Miller is sold on using I.T. to support clinical trials and when Allscripts and Advanced Clinical Software recently agreed to integrate their products, Holston became a pilot site.
When the integration is complete, the practice no longer will have to double-enter demographic data and other information in both TouchWorks and Study Manager. "Every moment I have to spend entering demographics into a computer is time I'm not spending with patients," says Joyce Caldwell, director of clinical research at Holston.
Miller estimates 150,000 physicians in the United States participate in clinical trials, and the majority of them do not have electronic records. "How they do it, I don't know," he adds.
Most clinical trials still use paper documents to collect information from participating organizations and physicians because many providers, especially small practices, do not have the capability to collect, track and transmit digital data.
However, I.T. has been put on the fast track. Trial sponsors-such as pharmaceutical manufacturers and research and advocacy groups-increasingly are offering specialized information technology tools to providers and patients.

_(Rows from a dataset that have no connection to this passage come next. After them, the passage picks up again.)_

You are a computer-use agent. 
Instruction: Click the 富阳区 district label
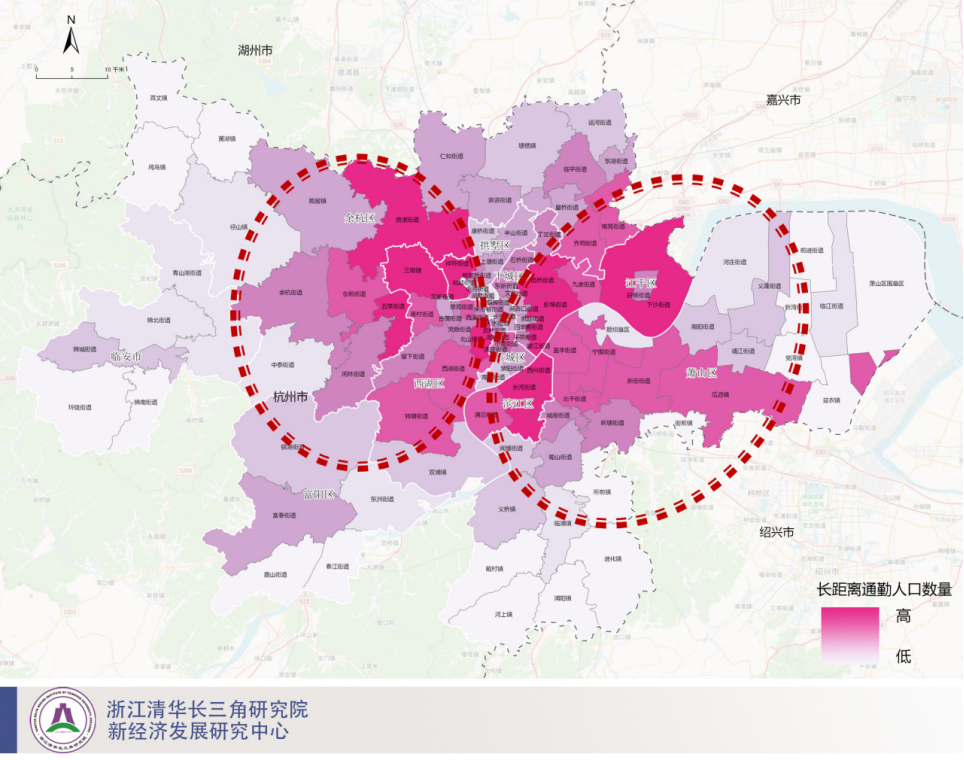(318, 495)
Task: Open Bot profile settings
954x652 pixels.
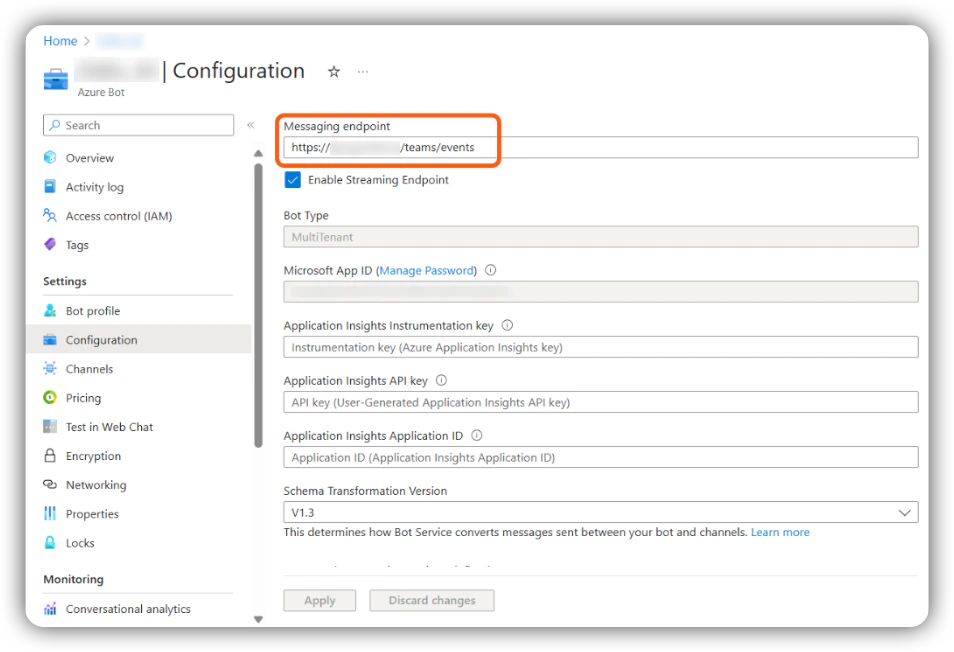Action: (92, 311)
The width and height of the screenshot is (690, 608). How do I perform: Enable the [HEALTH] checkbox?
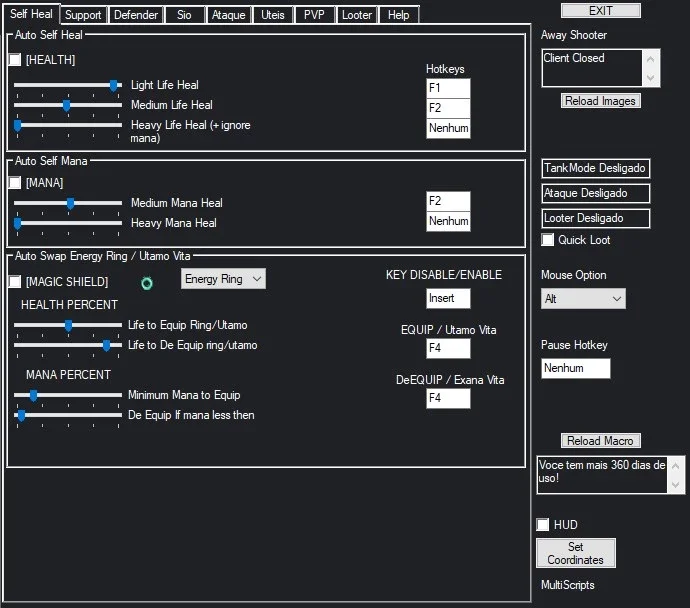pyautogui.click(x=15, y=59)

These tools include trials management and report writing software, databases and data management tools, electronic diary software loaded onto PDAs, "smart" pillboxes that record patient medication compliance, and "smart" shirts using tiny fibers and sensors to record and transmit physiological data.
In addition, some providers are leveraging their own I.T. investments. The large group practices and academic facilities coordinating clinical trials often are "above the curve" in I.T. adoption, says Steven Tobin, industry analyst for health care information technology at Frost & Sullivan, a San Antonio-based research firm.
"As they continue to implement clinical I.T. systems, they push them into trials," he adds.
Although it plays an important role, information technology remains a tool and not the differentiator between trials that succeed and fail, Tobin believes.
"Some people think I.T. is the end-all data aggregator and will spit out all their reports," he notes. "But clinical trials are all about process management and the human touch."
Yes, but...
Software that spits out reports may not be crucial to conducting a clinical trial, but it sure is nice, experts say, even if a research site is using only a fraction of the software's capability.
Susan Shoaf, assistant director of clinical pharmacology at Otsuka Maryland Research Center in Rockville, uses software from Seattle-based Insightful Corp. to speed creation of her reports.
The S-PLUS statistical data analysis software uses templates and automated pulling of pertinent data from information systems to create a variety of standard reports for researchers, sponsors and regulators. Automatically formatted and with footnotes, the reports can be created as Microsoft Word or PDF documents.
Many studies have standard reports covering such topics as a drug's effect on the liver, whether the drug is equal or better than standard treatment, and how much of a drug is absorbed into the bloodstream and actually fighting the disease, which is important for determining dosage requirements.